また、環境省が公共事業による環境破壊を抑制するため、河川流域単位で自然生態系を評価するシステムの運用に乗り出す、というニュースも入ってきました。
全国 168の流域で、商用衛星を使って地上1メートルの精度で地表を映すベースマップ(地理情報)に、数百種の動植物の分布状況と森林情報を加えた「生態系総合管理基盤情報」を確立、2001年度内に運用を始めるそうです。
「公共事業のあり方が問われているなか、環境省は基盤情報を武器に公共事業に対して計画段階から環境保全の観点で関与する方針」だそうで、このような目的のために、衛星やITなどの先端技術が活躍するのはうれしいことです。
あといくつか、関連情報を載せておきます。
○生態系を破壊する「インベーダー生物」100種指定
──国際自然保護連合。本来の生息地から別の場所に移動させられることで環境に悪影響を与える。
http://www.iucn.org/biodiversityday/100booklet.pdf
○「地球生態系評価ミレニアム国際プロジェクト」立ち上げシンポジウム
日時:2001年6月6日(水) 13:00 -17:00
場所:国連大学5階 大会議場(渋谷区神宮前5-53-67)
テーマ:「エコシステム・アプローチこそが持続可能な開発を実現する」
(An Ecosystem's Approach to Sustainability)
人間の生活は生態系が提供する"財とサービス"によって支えられている。しかしながら、今までのように人間がそれを使い続ければ生態系の能力は確実に低下してしまう。生態系の持続可能性が人間の持続可能性と同じように重要である事を学ぶこと(「エコシステム手法あるいは生態系アプローチ」と定義されている)が喫緊の課題である。
○ ○ ○ ○ ○ ○ ○
[課題一覧]
a) 本文抜粋のうち「全国 168の流域で」で始まる段落を、主な事実を残して箇条書きにまとめよ。
b) 生態系保全を扱った本文抜粋を、最後の文のあとから書き継げ。

[表示データ]
○ ○ ○ ○ ○ ○ ○
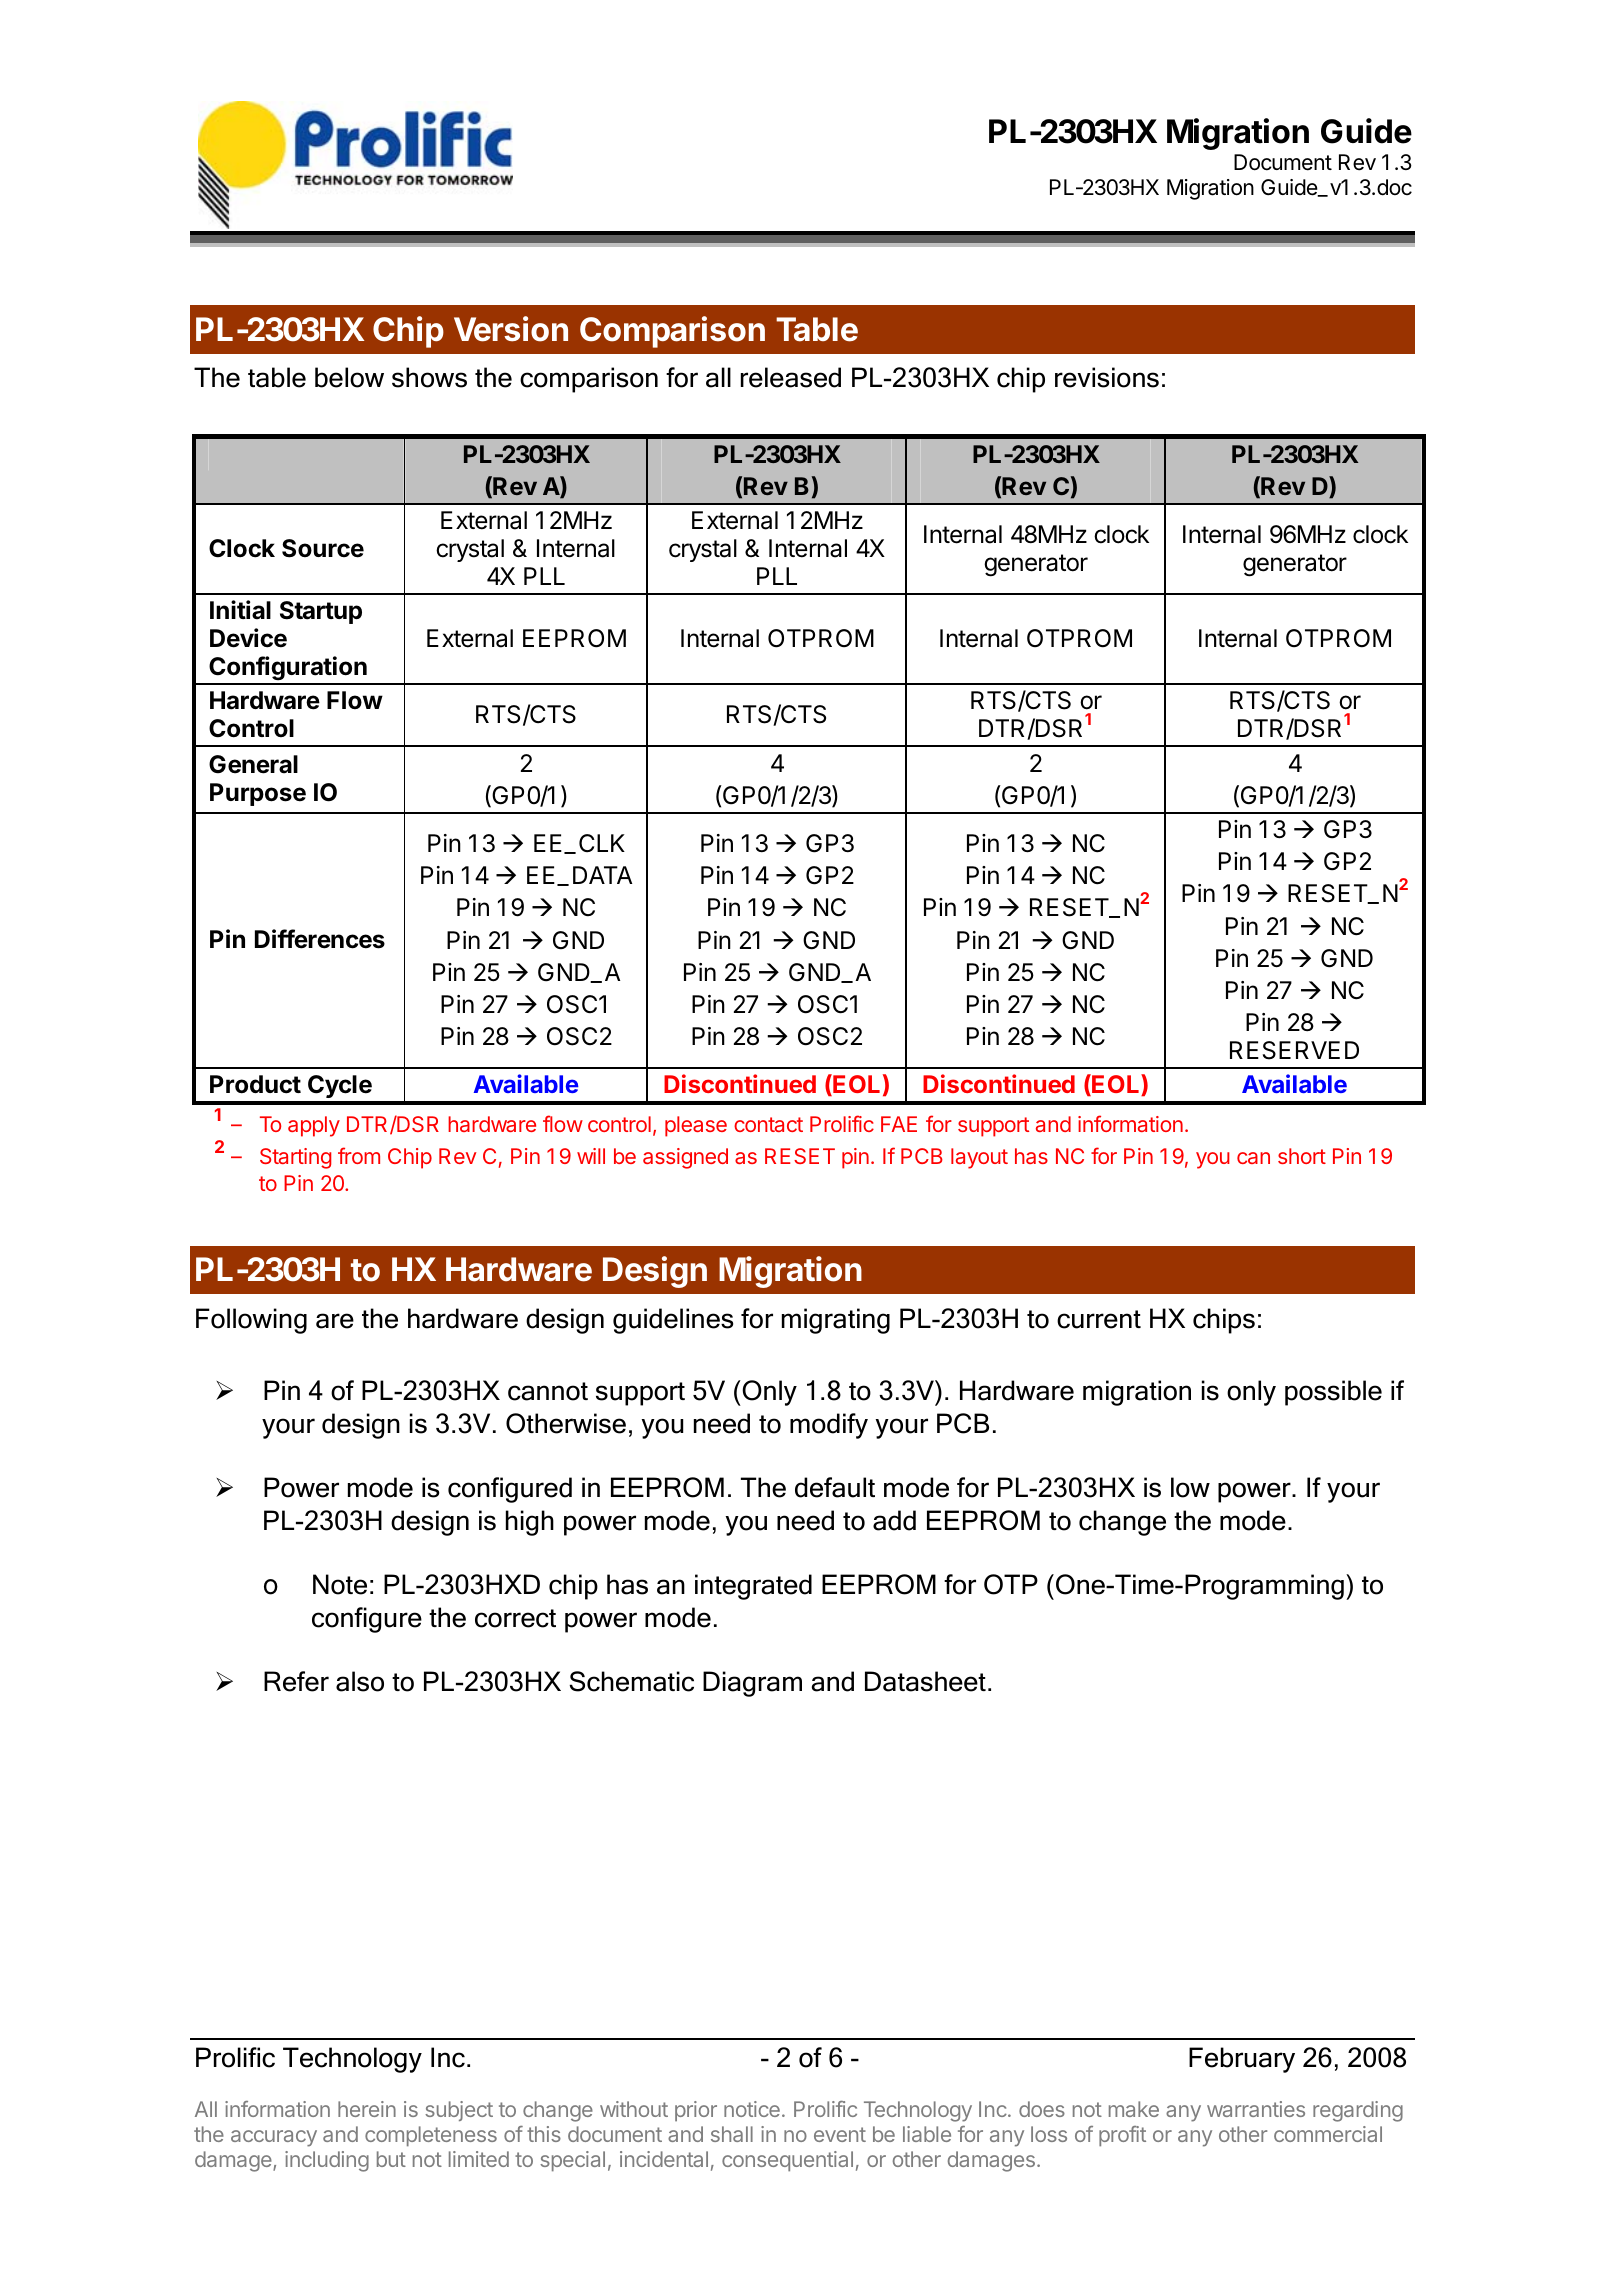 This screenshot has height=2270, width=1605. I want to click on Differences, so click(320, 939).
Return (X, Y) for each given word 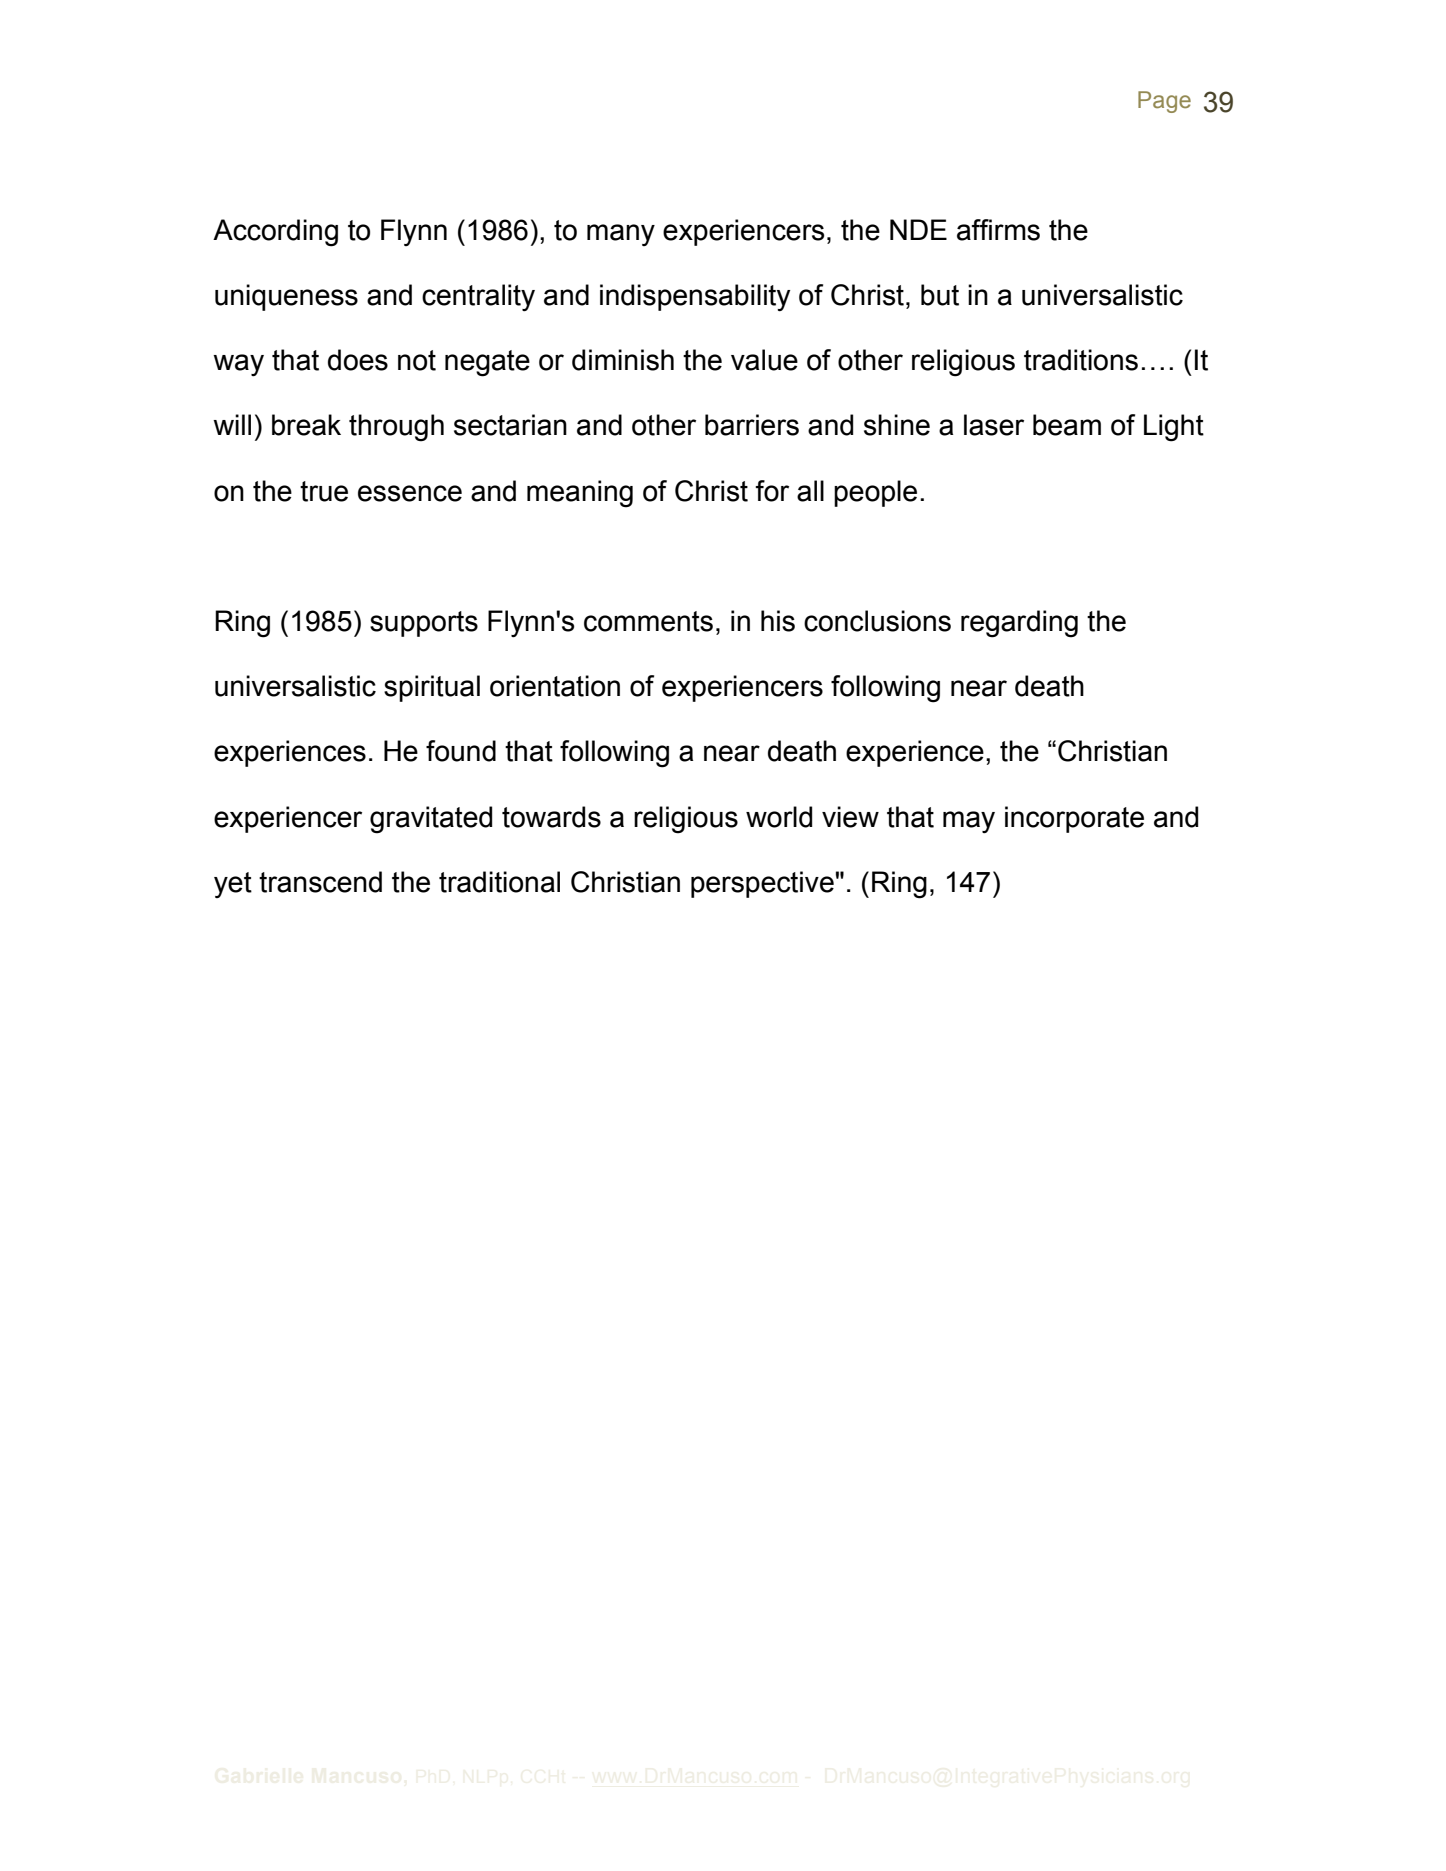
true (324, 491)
○ ○ ○ ○ ○ ○ ○
[課題別の解答]
a)
- 対象は全国168の流域
- 商用衛星を使い、地上1メートルの精度で地表を映すベースマップ(地理情報)を用いる
- そこに数百種の動植物の分布状況と森林情報を加え、「生態系総合管理基盤情報」を確立する
- 2001年度内に運用を始める予定

b)
それを受けて地球規模での包括的で総合的な生態系の評価を行う「地球生態系評価ミレニアム国際プロジェクト」を2001年4月に立ち上げることになり、そのプロジェクト評議会の共同代表であるA.H.ザクリ氏(国連大学高等研究所所長)や事務局長のW.リード氏の他、日本の学識経験者やNGOの代表者などを交えて、意見交換を行うもの。
この「Millennium Ecosystem Assessment」については、以下のHPを。
http://www.ma-secretariat.org/english/about/index.htm
このシンポジウムは国連大学という場所柄、事前申し込みがないと入れません。ご興味のある方には申込用紙をメールでお送りしますから、お知らせ下さい。締め切りは6月1日必着だそうです。
また、私が書いた
> それに、企業の環境活動にも「温暖化」「熱帯林」「オゾン層」などは入ってき
> ますが、「生物多様性」保全のための取り組み、というのはあまり聞かないよう
> な気がします。企業の方、どうでしょうか?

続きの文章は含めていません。